The heroine of the novel is also the daughter of a Jewish father and Black mother.  Although her given name was Christine Clark, she was known by family and friends as Oreo.  Ostensibly, it was because her grandmother called her Oriole after the bird.  But, of course, this is a nod to the fact that the name is also a racial slur.

 

Her parent’s marriage causes concern on both sides of the family.  Oreo is raised by her maternal grandmother after her father deserts the family, but not before he leaves his legacy of Yiddish words and phrases, and her mother travels with a theater troupe.

 

When she reaches of age, Oreo sets off for New York City to find her father and his new family.  This book is hard to describe, as it is written in such a humorous manner, complete with graphs, tables and mathematical equations.  It addresses heavy issues on race relations and is quite relevant in todays atmosphere.

 

Read:  August 3, 2020

 

5 Stars

Monday, August 3, 2020

Books Set in Europe: The Netherlands, Amsterdam

House on Endless Waters, by Emuna Elon (2016)

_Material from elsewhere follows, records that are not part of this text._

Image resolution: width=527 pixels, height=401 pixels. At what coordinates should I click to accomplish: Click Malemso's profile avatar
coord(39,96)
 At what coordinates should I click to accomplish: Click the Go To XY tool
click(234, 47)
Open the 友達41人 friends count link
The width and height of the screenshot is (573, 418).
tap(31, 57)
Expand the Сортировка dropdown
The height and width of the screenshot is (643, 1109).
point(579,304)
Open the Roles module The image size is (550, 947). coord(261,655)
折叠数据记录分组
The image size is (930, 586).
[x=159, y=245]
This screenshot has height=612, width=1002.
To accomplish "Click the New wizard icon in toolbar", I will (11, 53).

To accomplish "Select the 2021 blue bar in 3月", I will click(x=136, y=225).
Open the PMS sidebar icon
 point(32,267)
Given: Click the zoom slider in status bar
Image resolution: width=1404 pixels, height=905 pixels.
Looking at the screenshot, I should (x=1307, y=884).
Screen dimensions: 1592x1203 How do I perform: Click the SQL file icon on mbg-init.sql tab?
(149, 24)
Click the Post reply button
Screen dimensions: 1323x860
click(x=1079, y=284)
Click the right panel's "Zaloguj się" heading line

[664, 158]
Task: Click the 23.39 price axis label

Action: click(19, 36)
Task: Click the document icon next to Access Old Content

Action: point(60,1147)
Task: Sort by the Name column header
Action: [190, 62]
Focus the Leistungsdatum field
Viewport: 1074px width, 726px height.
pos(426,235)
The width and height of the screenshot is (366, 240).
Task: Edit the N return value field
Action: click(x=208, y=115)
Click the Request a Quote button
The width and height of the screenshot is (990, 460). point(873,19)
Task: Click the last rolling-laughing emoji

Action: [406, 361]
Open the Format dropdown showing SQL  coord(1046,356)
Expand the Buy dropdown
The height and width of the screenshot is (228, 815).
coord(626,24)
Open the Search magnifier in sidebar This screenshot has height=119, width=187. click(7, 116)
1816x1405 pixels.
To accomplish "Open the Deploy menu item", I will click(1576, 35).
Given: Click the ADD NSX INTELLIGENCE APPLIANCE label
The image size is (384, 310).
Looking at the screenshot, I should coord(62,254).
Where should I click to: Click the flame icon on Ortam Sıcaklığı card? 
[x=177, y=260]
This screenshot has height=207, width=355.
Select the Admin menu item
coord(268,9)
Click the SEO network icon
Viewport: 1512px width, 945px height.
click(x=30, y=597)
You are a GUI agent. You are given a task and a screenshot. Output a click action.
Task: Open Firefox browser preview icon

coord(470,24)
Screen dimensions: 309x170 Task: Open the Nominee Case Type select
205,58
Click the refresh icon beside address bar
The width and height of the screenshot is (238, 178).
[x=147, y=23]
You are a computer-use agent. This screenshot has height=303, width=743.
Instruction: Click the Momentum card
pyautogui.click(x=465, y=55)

The novel begins when the well-known Israeli author, Yoel Blum, is boarding an airplane.  Right from the beginning, we realize that his is not really a likable character.  He is a bit of a snob, and he has trouble interacting well with people.  At some point in the novel, he acknowledges that he is not sure that he married for love, rather than convenience.

Regardless, his latest book is being published in the Netherlands and he is traveling to Amsterdam to promote his book.  He has mixed feelings about this trip because his mother had always told him he should never, ever go to Amsterdam.  Although he was born in Amsterdam during World War II, he and his family never returned.  His mother is now deceased, but he wants to keep his promise to her not to go.

While in Amsterdam, he goes to one of the Jewish museums and observes a movie clip that shows his mother holding a baby, along with his father (who perished in the War) and his older sister, Nettie.  Upon his return to Israel, he discussed what he had seen with his sister.  He tells her that he recognized his family, but the baby doesn’t look like him.  Soon after, he feels compelled to return to Amsterdam to search out his background.

The novel mixes the past and present as Yoel seeks out information of his family.  He decides to use his search for his identity as the basis for his next novel.  At times the past and present blur.  He seeks out the building where his family once had a small apartment.  The building is now a rather seedy hotel, but Yoel decides to rent a room.  He decides to use his search for identity as his next 

Yoel visits the local synagogue and eventually meets a man about his age who confides that he was a child of Jewish parents who were hidden by a Christian family during the War.  This man has only recently confronted his past with the life he lived for most of his life.

As Blum takes notes for his next novel, he imagines his family life in the building of a wealthy Jewish banker, and the banker’s daughter and her family.  All are in denial of what is happening during the War until it is nearly too late.

This novel also reads like a travel map of Amsterdam.  Streets and buildings are vividly described.

The reader can easily guess early on the punchline of the novel, but the payoff comes too late.  SPOILER ALERT:  Yoel is not the biological child of his mother.  Their neighbors switched their son with Yoel’s mother on the pretext that they would soon be following them to Palestine.  Still, it was a fast read, and not many Holocaust novels address the non-Jewish Dutch families who were willing to hide and safe Jewish children.